Today, Stefan is rightfully focused on the future. His desire for better health led him to meet with Binh An Phan, MD, assistant professor, medicine, cardiology, Loyola University Chicago Stritch School of Medicine. Dr. Phan leads the Preventive Cardiology and Lipid Program at Loyola University Medical Center.
“Our tests and recommendations are tailored to each individual’s needs and risks,” Dr. Phan said. “We take detailed family histories, conduct specialized blood work and perform advanced, non-invasive imaging to determine how they can prevent heart disease in the future.
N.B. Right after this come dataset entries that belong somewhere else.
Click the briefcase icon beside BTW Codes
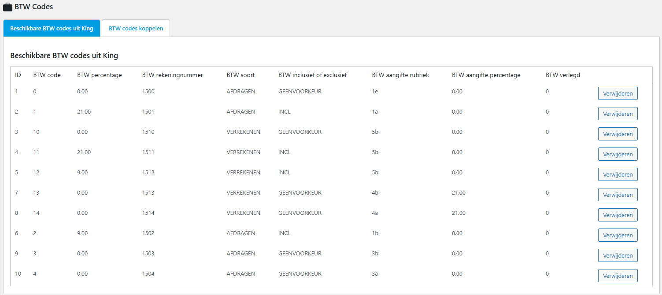Screen dimensions: 662x295 point(7,7)
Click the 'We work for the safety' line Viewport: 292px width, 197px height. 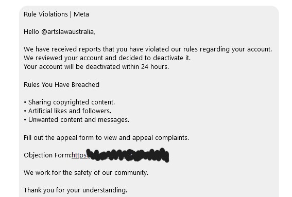click(x=86, y=173)
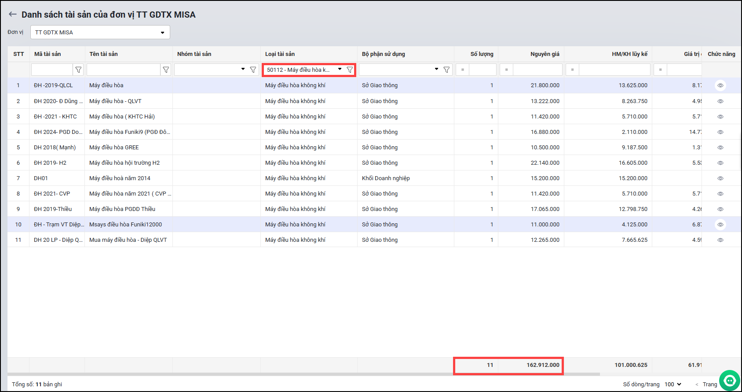This screenshot has width=742, height=392.
Task: Expand the Loại tài sản filter dropdown
Action: 340,69
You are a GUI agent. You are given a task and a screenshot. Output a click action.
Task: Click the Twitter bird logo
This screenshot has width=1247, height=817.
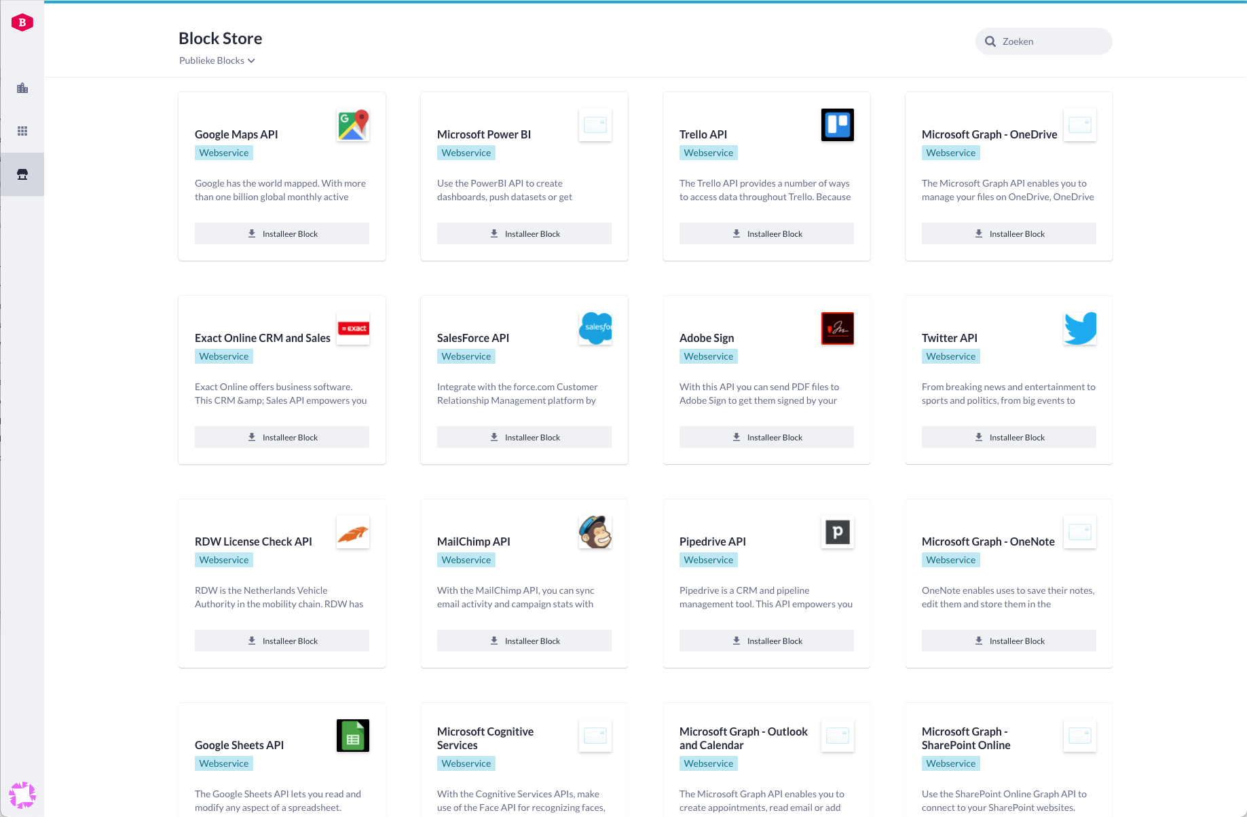click(x=1079, y=328)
Some people need to improve their nutrition and get more exercise, while others have to stop smoking and take medications.” Stefan has seen Dr. Phan and his team twice during 2012, meetings that have made a difference in Stefan’s life. “Dr. Phan helped me understand why I had to eat better and get more exercise. He gave me suggestions for how I can do these things for myself. We’re all very happy with the results,” Stefan said.
“Prevention of heart disease is our main goal, which we achieve by identifying individual risk factors and working with patients to lower those risks,” explained Dr. Phan. “For relatively healthy patients, we usually start with lifestyle changes since they are the easiest to implement. Yet we also help people with advanced heart disease, like Mr. Jewusiak, understand that preventive medicine might be able to help them lead a longer and happier life.”